> **Tarefa a realizar**
Segundo o texto sobre o ciclone Freddy, quantos mortos estão registados em Moçambique? Responda, por favor, numa frase.

Uma semana depois da passagem do ciclone Freddy por Moçambique, é imenso o rasto de destruição e pelo menos 67 mortos, 50 mil deslocados e mais de 350 mil pessoas afectadas. O Bispo de Quelimane, uma das zonas mais atingidas pelas chuvas e ventos fortes, descreve, em entrevista à Fundação AIS, um cenário dramático com pessoas a morrer de fome e também de cólera. E pede ajuda. Todas as igrejas da diocese ficaram sem telhados, ficaram parcialmente destruídas…
“O povo neste momento não tem o que comer”, diz, ao telefone, desde Moçambique, D. Hilário Massinga. Em entrevista à Fundação AIS, o Bispo de Quelimane descreve um cenário dramático após a passagem do ciclone Freddy pelo país há precisamente uma semana. Fome e cólera são agora as maiores ameaças para uma população que ficou praticamente sem nada face à violência das chuvas e dos ventos. “As pessoas estão a passar fome. Estão mesmo a passar fome! E temos um problema adicional que é a cólera. Aqui há gente a morrer”, diz o prelado, referindo que o facto de quase não haver saneamento básico está a agravar a situação. O número de mortos tem vindo a crescer com o passar das horas, dos dias. Neste momento, embora a contabilidade seja necessariamente provisória, estão registados 67 mortos e pelo menos 50 mil deslocados num universo de mais de 350 mil afectados em Moçambique.
Evitar a propagação da cólera
Estes números são gigantescos face à falta de recursos disponíveis para acudir a todas as situações mais urgentes. “Naturalmente que a Caritas saiu ao encontro [das pessoas] com os poucos quilos [de comida] que tinha conseguido angariar, mas que não é nada para a muita gente que [vive na] nossa diocese”, explica o Bispo, acrescentando que a Igreja Católica tem vindo a pedir ajuda, mas que a situação é mesmo muito difícil. A prioridade é a alimentação dos que perderam tudo o que tinham, mas a distribuição de redes mosquiteiras é também essencial para se evitar, ao máximo, a propagação da cólera. “Praticamente todas as casas perderam os tectos. Mesmo que se tente repor alguma chapa que esteja por ali, já não é a mesma coisa… As casas continuam estragadas. Esperamos também conseguir um apoio para podermos ter redes mosquiteiras. Porque mesmo sem tecto, quando se tem a rede mosquiteira, ao menos atrasa o efeito da cólera”, diz o responsável pela Diocese de Quelimane, a mais atingida pela passagem por Moçambique do ciclone Freddy.

Registos de localização de palavras e elementos:
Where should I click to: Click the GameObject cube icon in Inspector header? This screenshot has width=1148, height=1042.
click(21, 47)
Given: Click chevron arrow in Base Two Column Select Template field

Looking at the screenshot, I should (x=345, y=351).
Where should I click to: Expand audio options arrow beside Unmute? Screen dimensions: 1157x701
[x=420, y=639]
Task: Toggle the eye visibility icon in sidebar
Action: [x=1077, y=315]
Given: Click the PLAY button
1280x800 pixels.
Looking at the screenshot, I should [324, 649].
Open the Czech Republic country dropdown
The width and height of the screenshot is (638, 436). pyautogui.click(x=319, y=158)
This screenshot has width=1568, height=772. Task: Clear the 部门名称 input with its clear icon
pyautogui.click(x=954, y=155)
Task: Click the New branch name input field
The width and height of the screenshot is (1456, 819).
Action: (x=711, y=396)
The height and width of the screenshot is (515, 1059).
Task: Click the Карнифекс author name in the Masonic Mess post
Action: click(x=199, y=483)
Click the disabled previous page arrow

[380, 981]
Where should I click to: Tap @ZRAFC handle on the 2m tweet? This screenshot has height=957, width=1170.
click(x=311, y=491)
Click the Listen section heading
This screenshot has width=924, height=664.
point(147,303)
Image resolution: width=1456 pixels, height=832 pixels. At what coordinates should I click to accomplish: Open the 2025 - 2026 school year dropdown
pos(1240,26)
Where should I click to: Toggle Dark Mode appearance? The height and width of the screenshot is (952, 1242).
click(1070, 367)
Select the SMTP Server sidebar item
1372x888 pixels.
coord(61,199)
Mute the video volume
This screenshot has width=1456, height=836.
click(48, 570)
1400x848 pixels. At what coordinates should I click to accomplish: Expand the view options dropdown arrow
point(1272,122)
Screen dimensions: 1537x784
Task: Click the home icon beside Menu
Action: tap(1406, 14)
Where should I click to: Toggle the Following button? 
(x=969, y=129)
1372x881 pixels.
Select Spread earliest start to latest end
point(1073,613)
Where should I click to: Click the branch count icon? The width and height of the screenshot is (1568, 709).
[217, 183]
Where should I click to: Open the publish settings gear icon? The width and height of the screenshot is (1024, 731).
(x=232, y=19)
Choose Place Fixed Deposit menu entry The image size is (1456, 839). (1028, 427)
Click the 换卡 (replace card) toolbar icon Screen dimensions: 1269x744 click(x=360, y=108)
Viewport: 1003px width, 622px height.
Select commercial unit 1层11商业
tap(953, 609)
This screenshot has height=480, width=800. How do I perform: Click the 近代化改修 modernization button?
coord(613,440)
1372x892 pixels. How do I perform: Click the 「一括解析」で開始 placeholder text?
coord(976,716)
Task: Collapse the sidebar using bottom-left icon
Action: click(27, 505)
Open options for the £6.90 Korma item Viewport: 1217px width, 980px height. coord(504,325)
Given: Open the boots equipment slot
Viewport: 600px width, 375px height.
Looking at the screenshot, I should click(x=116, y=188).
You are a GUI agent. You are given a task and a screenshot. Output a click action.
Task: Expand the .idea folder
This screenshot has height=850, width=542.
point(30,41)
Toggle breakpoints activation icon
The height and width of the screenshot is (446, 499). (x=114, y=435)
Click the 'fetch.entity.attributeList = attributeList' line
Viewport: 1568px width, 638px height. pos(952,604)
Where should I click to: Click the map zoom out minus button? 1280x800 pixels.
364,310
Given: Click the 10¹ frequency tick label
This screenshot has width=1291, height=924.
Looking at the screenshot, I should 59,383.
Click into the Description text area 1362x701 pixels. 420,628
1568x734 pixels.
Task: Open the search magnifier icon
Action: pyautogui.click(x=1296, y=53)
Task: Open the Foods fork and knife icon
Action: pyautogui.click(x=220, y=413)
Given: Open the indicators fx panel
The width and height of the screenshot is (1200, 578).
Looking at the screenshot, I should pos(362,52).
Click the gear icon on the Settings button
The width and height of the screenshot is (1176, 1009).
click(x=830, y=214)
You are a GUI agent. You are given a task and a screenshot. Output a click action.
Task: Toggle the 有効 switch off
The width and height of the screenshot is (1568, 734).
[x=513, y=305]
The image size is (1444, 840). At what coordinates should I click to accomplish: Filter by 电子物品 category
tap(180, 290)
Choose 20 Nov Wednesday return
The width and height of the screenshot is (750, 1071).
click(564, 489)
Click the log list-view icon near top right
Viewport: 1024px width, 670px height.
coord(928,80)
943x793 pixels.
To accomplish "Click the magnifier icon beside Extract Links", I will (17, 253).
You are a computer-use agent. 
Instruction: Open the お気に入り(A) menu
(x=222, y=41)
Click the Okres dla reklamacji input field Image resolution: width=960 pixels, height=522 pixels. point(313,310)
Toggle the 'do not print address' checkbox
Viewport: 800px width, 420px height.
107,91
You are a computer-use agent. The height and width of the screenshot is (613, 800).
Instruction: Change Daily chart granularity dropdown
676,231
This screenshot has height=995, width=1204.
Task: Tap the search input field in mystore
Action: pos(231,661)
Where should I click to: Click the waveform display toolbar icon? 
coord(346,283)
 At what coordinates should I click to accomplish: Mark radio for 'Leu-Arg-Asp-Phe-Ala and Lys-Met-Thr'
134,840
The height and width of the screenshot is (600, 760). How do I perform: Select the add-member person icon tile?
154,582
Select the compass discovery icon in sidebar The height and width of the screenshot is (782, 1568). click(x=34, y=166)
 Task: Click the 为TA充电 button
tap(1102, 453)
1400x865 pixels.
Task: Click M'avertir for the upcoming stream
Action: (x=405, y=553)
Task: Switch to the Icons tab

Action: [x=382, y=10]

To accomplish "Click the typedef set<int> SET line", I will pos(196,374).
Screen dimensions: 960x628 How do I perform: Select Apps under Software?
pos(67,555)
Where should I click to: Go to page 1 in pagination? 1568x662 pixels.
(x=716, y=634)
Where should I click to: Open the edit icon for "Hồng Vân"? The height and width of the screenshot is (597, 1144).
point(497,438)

> **Resolução comentada**
Estão registados 67 mortos em Moçambique.